$8M Demand for Endangered Antelope Work

     (CN) – A South African who captured 16 of the world’s largest antelope – an endangered species called giant eland – says in court he is still waiting for his cut.
     John Brooker filed the complaint Friday in Manhattan Supreme Court against the International Animal Exchange and its representative, Richard Hunt.
     The South African plaintiff describes himself as an international game trader and conservationist with the “sole right, granted to him by the president of the Central African Republic, to capture and remove” giant eland.
     He, Hunt and the late Rolf Rohwer allegedly made a deal in 1984 for Brooker to capture a number of the antelope for sale to the Los Angeles Zoo.
     Brooker says the partnership benefitted him since “he would not have to finance the operation, including the quarantine and airfreight expenses to ship the animals.”

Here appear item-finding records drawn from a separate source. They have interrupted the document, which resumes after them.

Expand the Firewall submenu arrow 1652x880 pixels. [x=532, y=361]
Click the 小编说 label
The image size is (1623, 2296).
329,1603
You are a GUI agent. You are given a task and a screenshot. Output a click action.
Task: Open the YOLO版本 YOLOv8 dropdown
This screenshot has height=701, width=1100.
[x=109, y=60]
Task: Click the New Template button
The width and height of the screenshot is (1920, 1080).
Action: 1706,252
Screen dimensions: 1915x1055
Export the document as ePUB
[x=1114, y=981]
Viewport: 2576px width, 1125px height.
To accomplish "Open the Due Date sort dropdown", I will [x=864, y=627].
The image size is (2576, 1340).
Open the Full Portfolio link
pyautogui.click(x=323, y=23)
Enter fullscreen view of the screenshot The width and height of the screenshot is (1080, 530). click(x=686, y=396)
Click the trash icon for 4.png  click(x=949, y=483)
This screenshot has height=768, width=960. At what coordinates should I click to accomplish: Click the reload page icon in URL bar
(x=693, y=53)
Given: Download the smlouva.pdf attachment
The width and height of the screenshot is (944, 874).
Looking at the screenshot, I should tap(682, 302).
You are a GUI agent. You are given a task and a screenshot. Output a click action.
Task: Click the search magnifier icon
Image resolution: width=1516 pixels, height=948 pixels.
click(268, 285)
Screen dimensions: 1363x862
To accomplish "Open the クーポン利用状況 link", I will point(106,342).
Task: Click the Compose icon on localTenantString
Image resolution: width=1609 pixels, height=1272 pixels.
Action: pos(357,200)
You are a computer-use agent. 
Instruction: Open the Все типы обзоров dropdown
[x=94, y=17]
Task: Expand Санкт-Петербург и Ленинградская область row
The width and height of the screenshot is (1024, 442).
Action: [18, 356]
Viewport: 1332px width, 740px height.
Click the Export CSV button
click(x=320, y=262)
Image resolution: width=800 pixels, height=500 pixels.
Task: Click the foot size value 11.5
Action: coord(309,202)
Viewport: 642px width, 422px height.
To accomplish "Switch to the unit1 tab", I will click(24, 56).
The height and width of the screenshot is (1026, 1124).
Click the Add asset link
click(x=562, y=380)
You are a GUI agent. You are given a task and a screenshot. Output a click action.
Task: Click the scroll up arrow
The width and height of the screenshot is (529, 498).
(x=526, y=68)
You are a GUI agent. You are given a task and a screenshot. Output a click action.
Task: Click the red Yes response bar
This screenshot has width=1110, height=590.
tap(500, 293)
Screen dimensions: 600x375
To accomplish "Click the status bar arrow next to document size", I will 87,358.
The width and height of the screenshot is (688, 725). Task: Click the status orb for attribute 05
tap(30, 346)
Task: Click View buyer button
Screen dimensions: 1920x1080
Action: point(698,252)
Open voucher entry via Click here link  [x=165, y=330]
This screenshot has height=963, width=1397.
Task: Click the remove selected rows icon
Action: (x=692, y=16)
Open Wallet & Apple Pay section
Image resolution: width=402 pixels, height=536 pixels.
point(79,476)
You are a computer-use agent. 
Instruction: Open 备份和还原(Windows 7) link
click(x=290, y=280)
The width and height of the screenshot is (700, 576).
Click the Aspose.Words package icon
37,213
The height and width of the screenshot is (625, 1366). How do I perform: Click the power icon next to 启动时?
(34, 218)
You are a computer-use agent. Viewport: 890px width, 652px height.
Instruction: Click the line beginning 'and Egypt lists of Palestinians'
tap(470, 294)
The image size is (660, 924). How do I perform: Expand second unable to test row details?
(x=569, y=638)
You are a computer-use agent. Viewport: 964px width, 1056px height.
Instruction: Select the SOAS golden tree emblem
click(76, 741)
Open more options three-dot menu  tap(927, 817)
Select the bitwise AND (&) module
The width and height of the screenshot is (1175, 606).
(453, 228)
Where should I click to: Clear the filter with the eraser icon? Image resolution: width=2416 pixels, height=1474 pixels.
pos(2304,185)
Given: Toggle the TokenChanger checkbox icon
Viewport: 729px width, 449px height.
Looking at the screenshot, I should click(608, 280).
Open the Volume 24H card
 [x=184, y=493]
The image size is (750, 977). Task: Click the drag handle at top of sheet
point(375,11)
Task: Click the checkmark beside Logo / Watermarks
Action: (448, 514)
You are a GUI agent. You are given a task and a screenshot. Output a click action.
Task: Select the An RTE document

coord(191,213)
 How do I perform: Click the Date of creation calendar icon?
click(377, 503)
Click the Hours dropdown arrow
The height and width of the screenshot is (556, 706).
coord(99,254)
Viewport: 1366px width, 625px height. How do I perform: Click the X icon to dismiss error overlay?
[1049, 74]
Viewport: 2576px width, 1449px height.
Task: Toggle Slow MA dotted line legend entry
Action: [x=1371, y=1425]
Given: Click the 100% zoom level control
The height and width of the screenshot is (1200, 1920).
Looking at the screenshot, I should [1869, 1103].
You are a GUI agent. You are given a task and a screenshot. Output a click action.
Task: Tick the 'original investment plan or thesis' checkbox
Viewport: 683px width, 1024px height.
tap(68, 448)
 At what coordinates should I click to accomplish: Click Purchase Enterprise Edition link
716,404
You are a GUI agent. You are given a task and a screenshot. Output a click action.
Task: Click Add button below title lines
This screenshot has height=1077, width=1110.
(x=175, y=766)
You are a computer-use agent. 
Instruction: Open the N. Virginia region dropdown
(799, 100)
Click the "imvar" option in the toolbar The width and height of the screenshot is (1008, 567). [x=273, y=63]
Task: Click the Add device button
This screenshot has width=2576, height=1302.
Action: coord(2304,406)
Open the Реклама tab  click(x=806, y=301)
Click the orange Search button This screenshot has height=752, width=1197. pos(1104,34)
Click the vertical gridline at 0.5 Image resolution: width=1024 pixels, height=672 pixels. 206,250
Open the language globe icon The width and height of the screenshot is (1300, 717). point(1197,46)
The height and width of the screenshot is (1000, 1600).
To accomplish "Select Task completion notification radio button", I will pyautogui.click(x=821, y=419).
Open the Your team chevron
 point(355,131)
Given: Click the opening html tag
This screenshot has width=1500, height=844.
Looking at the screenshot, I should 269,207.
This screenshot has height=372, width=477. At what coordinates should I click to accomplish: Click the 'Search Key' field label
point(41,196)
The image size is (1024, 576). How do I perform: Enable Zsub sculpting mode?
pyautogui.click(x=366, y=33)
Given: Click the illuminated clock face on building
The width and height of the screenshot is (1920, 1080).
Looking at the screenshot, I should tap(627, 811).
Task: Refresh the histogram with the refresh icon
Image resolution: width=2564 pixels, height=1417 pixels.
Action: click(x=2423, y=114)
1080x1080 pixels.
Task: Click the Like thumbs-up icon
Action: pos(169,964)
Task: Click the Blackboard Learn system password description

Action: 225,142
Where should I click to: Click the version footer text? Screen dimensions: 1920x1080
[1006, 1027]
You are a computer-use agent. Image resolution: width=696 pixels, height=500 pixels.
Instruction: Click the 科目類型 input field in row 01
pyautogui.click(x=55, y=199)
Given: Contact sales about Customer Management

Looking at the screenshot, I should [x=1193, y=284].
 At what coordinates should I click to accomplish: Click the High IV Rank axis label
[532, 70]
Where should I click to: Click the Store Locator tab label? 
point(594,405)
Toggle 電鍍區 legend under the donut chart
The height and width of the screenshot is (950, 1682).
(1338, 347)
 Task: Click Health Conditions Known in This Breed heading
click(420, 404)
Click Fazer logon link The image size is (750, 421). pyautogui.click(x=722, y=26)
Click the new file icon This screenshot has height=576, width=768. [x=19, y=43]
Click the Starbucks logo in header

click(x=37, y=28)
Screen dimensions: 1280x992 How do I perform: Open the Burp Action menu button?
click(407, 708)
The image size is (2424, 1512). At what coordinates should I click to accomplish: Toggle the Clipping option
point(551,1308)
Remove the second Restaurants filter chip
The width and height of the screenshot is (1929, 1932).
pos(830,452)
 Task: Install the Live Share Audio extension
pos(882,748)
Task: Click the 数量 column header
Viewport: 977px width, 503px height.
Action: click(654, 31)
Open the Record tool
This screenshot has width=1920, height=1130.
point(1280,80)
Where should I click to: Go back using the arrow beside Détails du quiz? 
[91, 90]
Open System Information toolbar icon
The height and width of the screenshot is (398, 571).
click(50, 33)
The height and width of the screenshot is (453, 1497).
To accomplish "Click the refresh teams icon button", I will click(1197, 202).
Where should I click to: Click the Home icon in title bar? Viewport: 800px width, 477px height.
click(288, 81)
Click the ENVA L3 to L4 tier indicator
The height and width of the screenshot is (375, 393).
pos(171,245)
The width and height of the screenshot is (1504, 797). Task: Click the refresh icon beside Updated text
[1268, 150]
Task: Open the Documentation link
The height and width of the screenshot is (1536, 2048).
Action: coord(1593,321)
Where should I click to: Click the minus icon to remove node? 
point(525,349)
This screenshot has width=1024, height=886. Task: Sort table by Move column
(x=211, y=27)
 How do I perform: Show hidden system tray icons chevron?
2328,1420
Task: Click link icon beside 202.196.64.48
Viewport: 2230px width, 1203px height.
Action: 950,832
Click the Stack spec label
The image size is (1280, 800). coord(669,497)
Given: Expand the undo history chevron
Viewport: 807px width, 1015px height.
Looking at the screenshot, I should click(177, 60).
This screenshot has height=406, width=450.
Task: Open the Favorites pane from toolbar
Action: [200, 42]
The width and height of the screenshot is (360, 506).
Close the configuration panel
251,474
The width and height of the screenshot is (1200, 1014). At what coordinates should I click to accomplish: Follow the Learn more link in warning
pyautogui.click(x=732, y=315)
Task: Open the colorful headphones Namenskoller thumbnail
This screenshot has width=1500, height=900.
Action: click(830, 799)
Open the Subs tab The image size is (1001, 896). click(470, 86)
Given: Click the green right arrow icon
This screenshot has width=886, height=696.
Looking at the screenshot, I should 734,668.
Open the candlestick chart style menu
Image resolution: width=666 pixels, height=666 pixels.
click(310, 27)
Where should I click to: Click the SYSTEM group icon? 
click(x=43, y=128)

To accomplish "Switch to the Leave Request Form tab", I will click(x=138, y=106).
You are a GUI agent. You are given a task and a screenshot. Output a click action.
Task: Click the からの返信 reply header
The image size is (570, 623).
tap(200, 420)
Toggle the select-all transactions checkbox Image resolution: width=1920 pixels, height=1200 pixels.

     The deal also allegedly included a long-term investment for Brooker “in the breeding program and offspring of such animals.”
     After selling a 50 percent share in the giant eland to the zoo for $1 million per head, the deal called for the partners to split the remaining interest in the zoo’s breeding project for the antelope, according to the complaint.
     Brooker says he captured and delivered 16 young and healthy giant eland to the Central African Republic’s Bangui quarantine in 1985, and left them in the care of Hunt’s nephew. When he returned later in the year, “Hunt had already moved the animals to the U.S. without consulting plaintiff,” in violation of the agreement, he says.
     Without Brooker’s expertise in animal care, five of the animals died while in quarantine and another died in transit, he claims – a total loss of $12 million, the complaint alleges.
     Brooker says Rohwer told him “Hunt would not agree to sell and wanted to just continue to breed the animals and have them and their progeny amass value for what would amount to a retirement type of investment.”
     Later, however, Brooker allegedly discovered that Hunt did sell the animals to the Los Angeles zoo, and continues to receive royalties under the retained 50 percent interest from the surviving offspring of the animals Brooker originally captured.
     “Defendants did compensate Mr. Rohwer, and conspired between themselves to deny plaintiff his rightful compensation,” Brooker says.
     Pointing to files Brooker allegedly acquired in litigation with Rohwer’s estate, Brooker says he found a fabricated document indicated he had sold his rights in the partnership for $230,000 in 1989.
     “The signature on such document was forged,” he claims.
     Rohwer seeks at least $8 million, half of the animals’ $16 million sale price, and punitive damages for breach of contract, dissolution of the partnership, fraud, conversion, and unjust enrichment.
     He is represented by Roger Blank.